• Directions: Count the lines in the data below that contain the string "screenshot". Reply with the number alone.

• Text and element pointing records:
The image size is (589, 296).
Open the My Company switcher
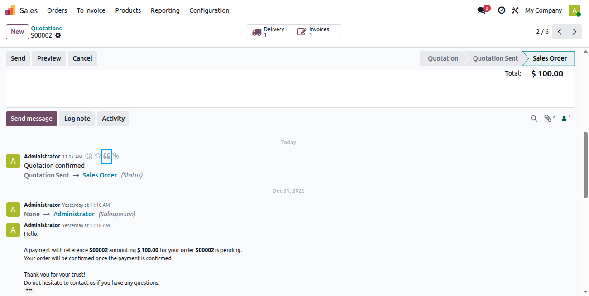point(543,10)
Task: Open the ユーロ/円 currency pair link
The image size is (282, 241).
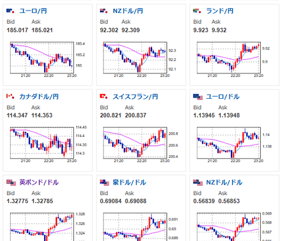Action: coord(33,11)
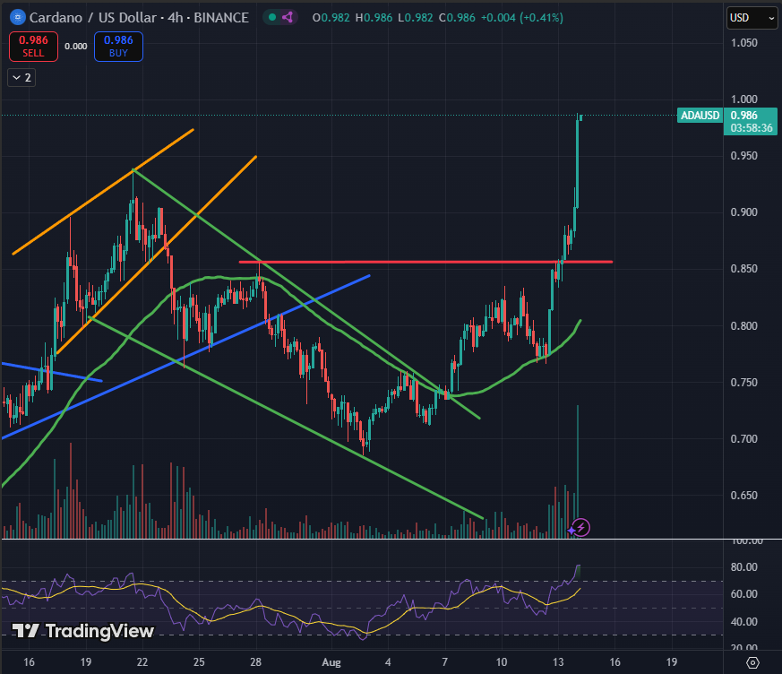Click the BINANCE exchange name in the legend

(219, 17)

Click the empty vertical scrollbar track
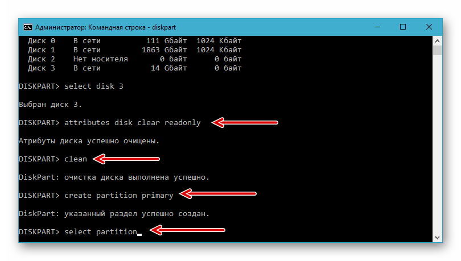437,144
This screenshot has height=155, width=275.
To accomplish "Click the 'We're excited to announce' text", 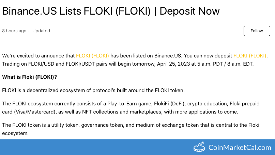I will 38,56.
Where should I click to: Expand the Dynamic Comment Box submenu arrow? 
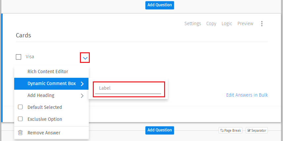pyautogui.click(x=82, y=84)
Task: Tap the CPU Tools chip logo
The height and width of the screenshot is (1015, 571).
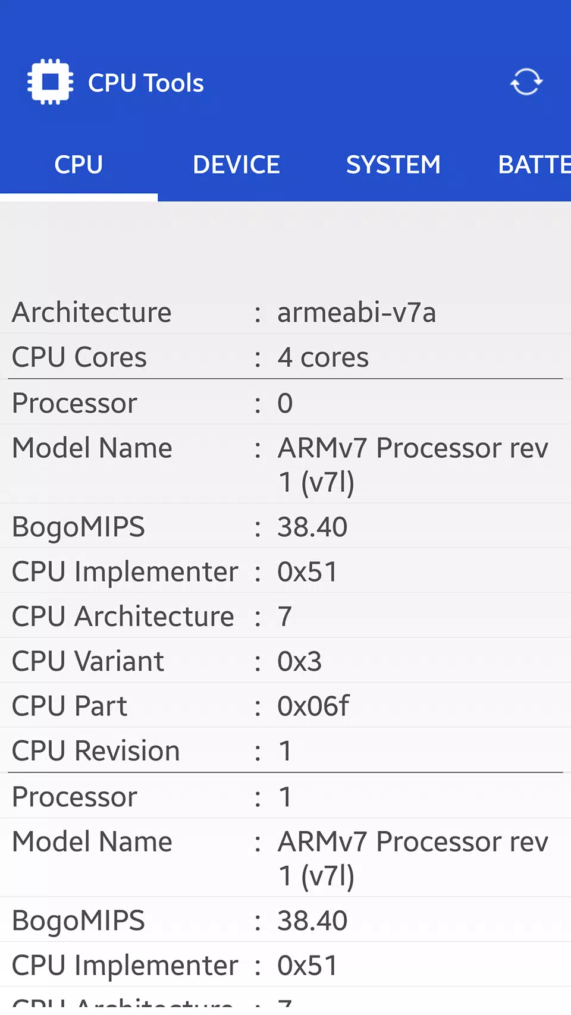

• Solved exercise: 2